BRIEF –
Please reproduce exactly, and only, the line containing "Given: Toggle the discount on/off switch" and every line after it to the end of the records below, leaving out all pictures.

DATA PROVIDED –

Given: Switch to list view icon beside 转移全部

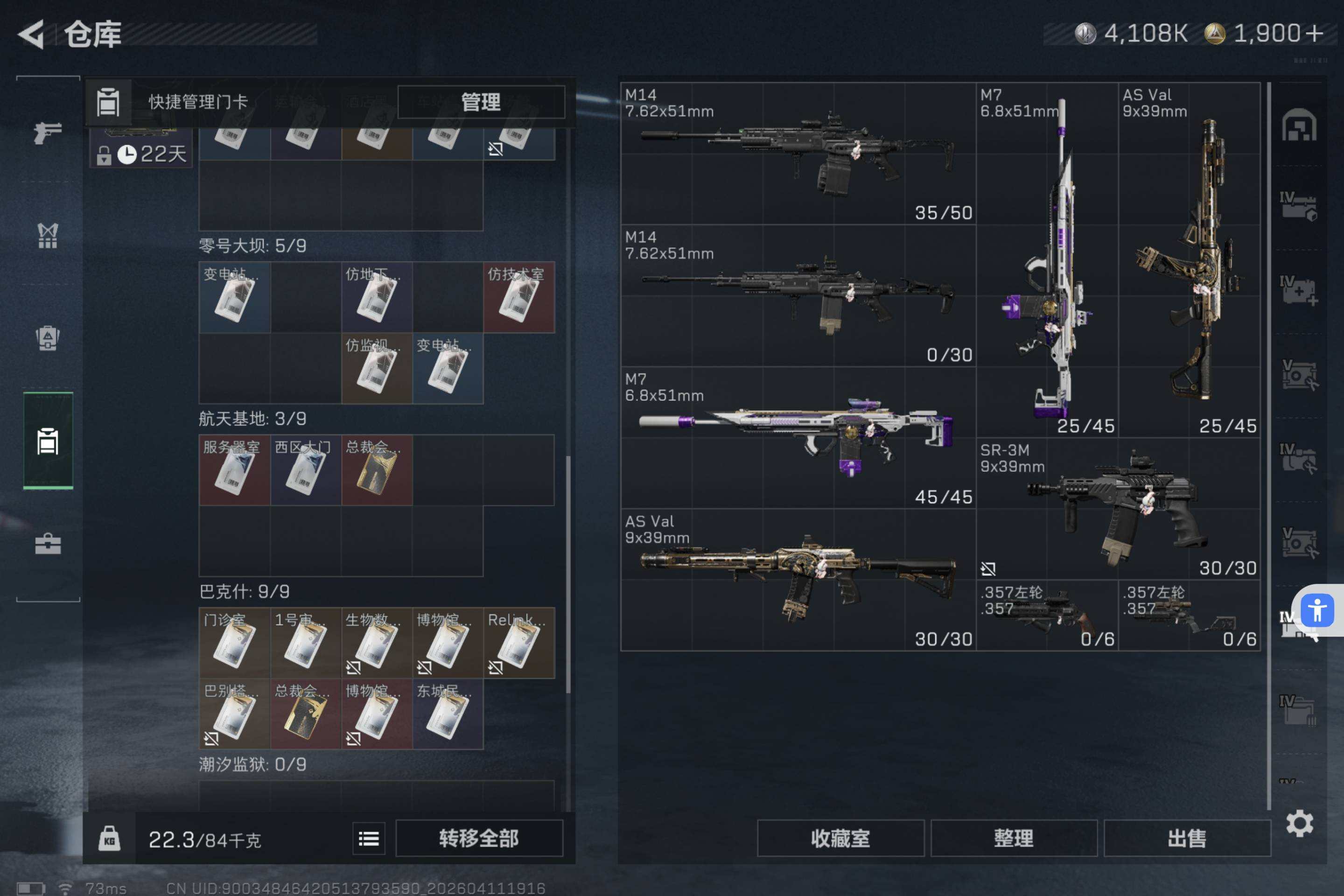Looking at the screenshot, I should tap(369, 838).
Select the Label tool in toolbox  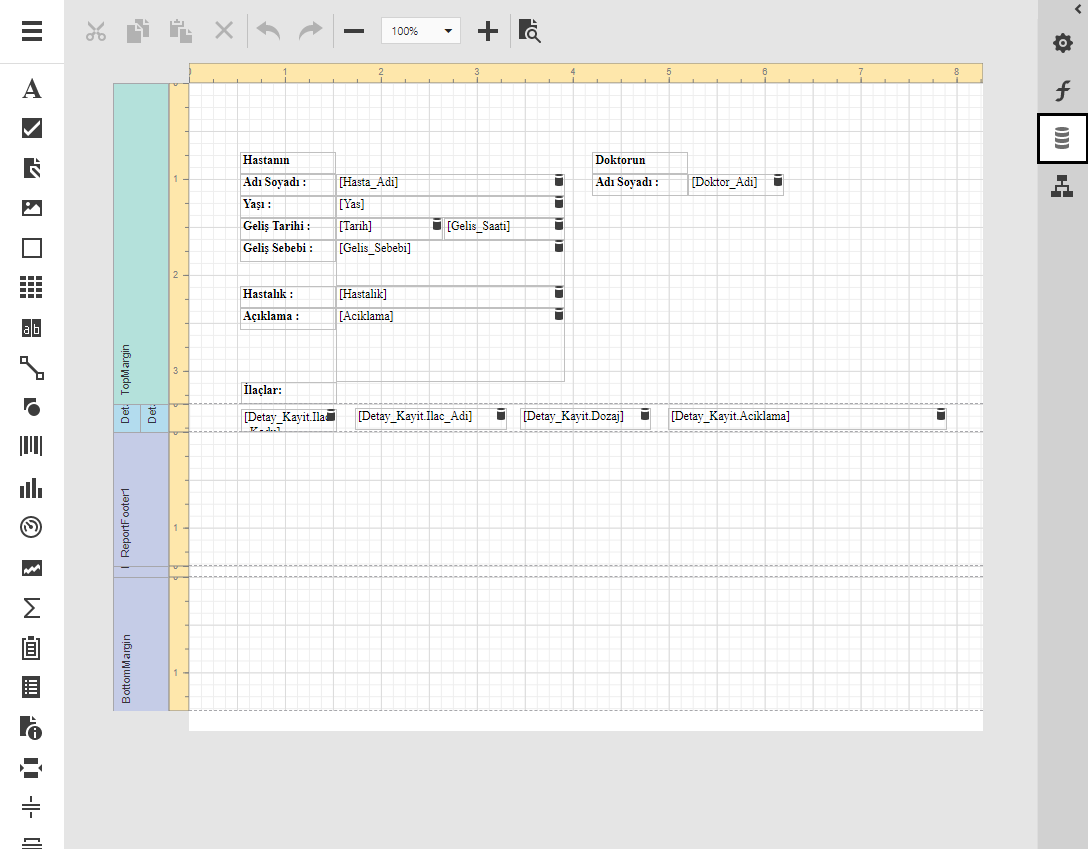click(32, 89)
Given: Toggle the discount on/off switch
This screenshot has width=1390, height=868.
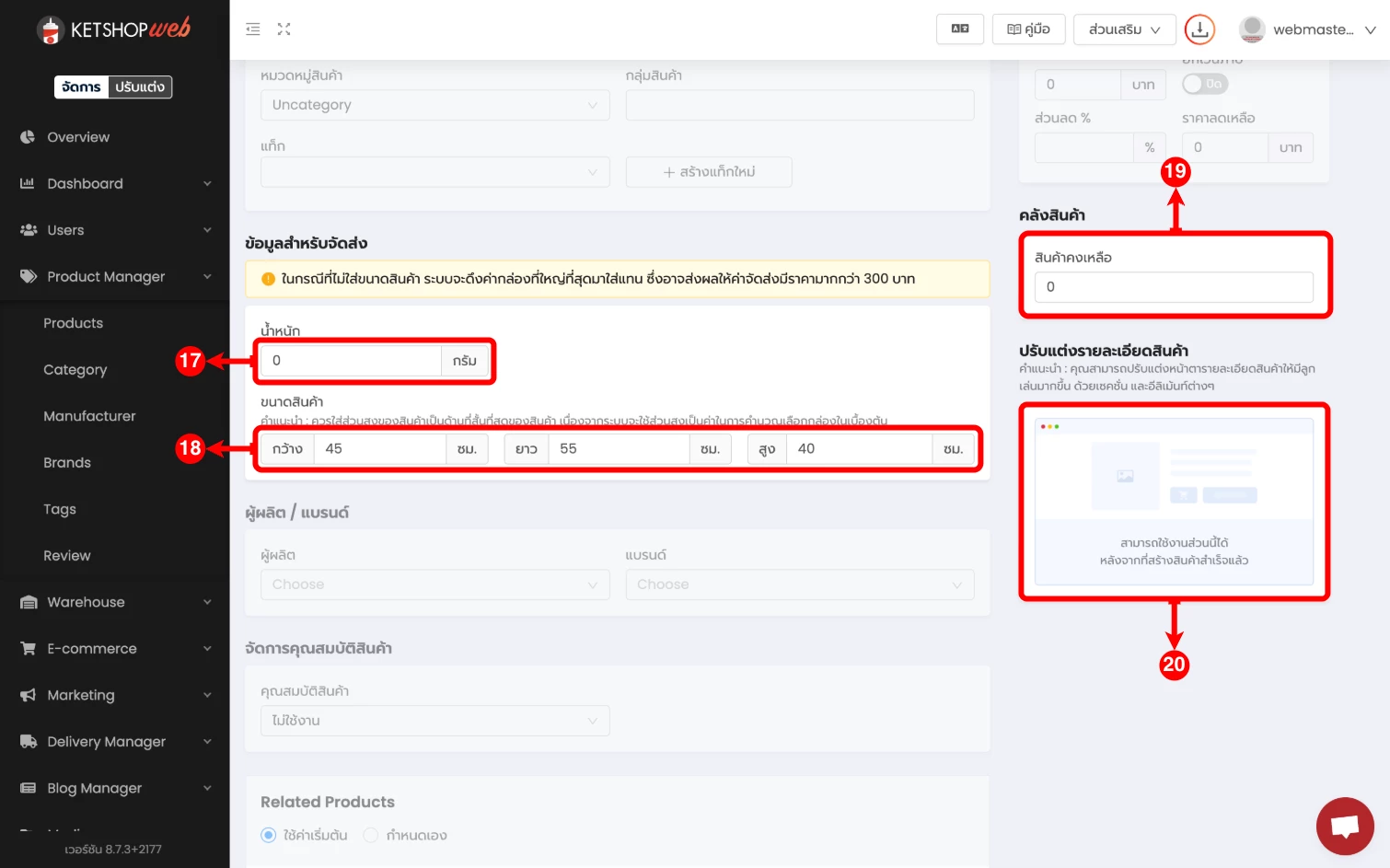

COMPLETED EXERCISE –
Given: Toggle the discount on/off switch
This screenshot has width=1390, height=868.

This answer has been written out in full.